Now occupying some 150 acres, Navarre Beach Marine Park is one of the premier recreational and leisure destinations on Santa Rosa Island. Its shining white sands, set between Santa Rosa Sound and the Gulf of Mexico, are perfect for sunbathing, swimming, and seashell-hunting, while opportunities for snorkeling, diving, fishing, and marine-biology and conservation education abound.
Rarely overcrowded, Navarre Beach Marine Park encompasses waterfront on both the Sound and the Gulf sides, with well-developed visitor facilities and many beach access points as well as an impressive proportion of undeveloped acreage.
Here you’ll find multiple restrooms and showers, a host of pavilions (with appropriately nature-based names such as Sand Dollar, Flounder, Ghost Crab, Manta Ray, and Red Drum), and several lifeguard towers fronting the expansive Gulf-side beaches. The facilities include ADA-friendly pavilions and wheelchair beach access via the Mobi Mat. There are kayak launches on both shores at Navarre Beach Marine Park, plus a boat ramp along Santa Rosa Sound right by the Navarre Beach Causeway.
One of the truly awesome assets here is the Navarre Beach Marine Sanctuary offshore, the waters conceal three complexes of artificial reefs providing aquatic habitat and easy-access snorkeling and scuba diving. Two of the reefs lie in Santa Rosa Sound and one in the Gulf. Besides snorkelers and divers, the Gulf reef can be explored by paddlers on clear-bottom kayak tours.
Through both public open houses and a jam-packed schedule of school programs and camps, the Navarre Beach Marine Science Station provides hands-on lessons on local marine ecology, conservation, and environmental stewardship. The Navarre Beach Sea Turtle Conservation Center, meanwhile, has exhibits on sea turtles of the Emerald Coast and the world as well as a resident sea turtle and several other live underwater critters on display.
Navarre Beach is also the site of Florida’s longest pier: the 1,545-foot Navarre Beach Pier, which you can access for a small fee. Anglers pay a little more than pier-walkers for a fishing license to be included in their admission; a shop on site rents fishing poles and sells bait.

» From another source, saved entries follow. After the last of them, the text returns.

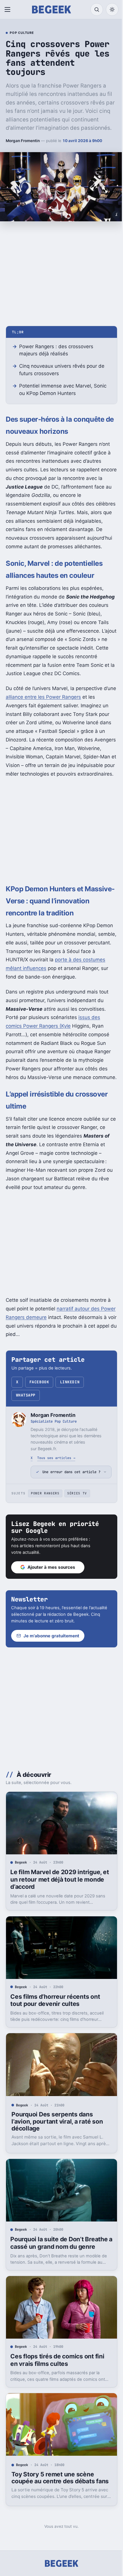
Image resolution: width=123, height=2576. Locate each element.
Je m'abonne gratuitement (51, 1687)
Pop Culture (22, 33)
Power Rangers (45, 1545)
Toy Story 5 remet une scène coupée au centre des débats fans (53, 2518)
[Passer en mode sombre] (112, 9)
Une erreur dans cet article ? (69, 1521)
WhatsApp (25, 1395)
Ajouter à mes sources (51, 1619)
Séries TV (77, 1545)
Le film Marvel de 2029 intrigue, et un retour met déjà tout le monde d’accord (56, 1929)
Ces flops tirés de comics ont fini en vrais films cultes (57, 2399)
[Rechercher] (96, 9)
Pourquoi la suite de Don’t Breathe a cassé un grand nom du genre (59, 2285)
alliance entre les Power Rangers (43, 697)
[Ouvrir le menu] (9, 9)
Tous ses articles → (56, 1458)
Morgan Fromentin (23, 140)
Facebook (39, 1382)
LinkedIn (70, 1382)
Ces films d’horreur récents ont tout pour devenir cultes (55, 2047)
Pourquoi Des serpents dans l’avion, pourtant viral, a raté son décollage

Whether you’re peeping at swarming fish out at the artificial reefs offshore, learning a ton at the Marine Science Station or the Sea Turtle Conservation Center, or just putting in some quality time on a beach towel, Navarre Beach Marine Park is a great place to fall under the spell of the Emerald Coast—and it’s a mighty hard spell to resist!
Insider Tips:
– Navarre Beach Marine Park is a particularly great place to comb for seashells, and some of the richest pickings are found after a stretch of strong north winds, which often uncover sand-buried shells along the beaches.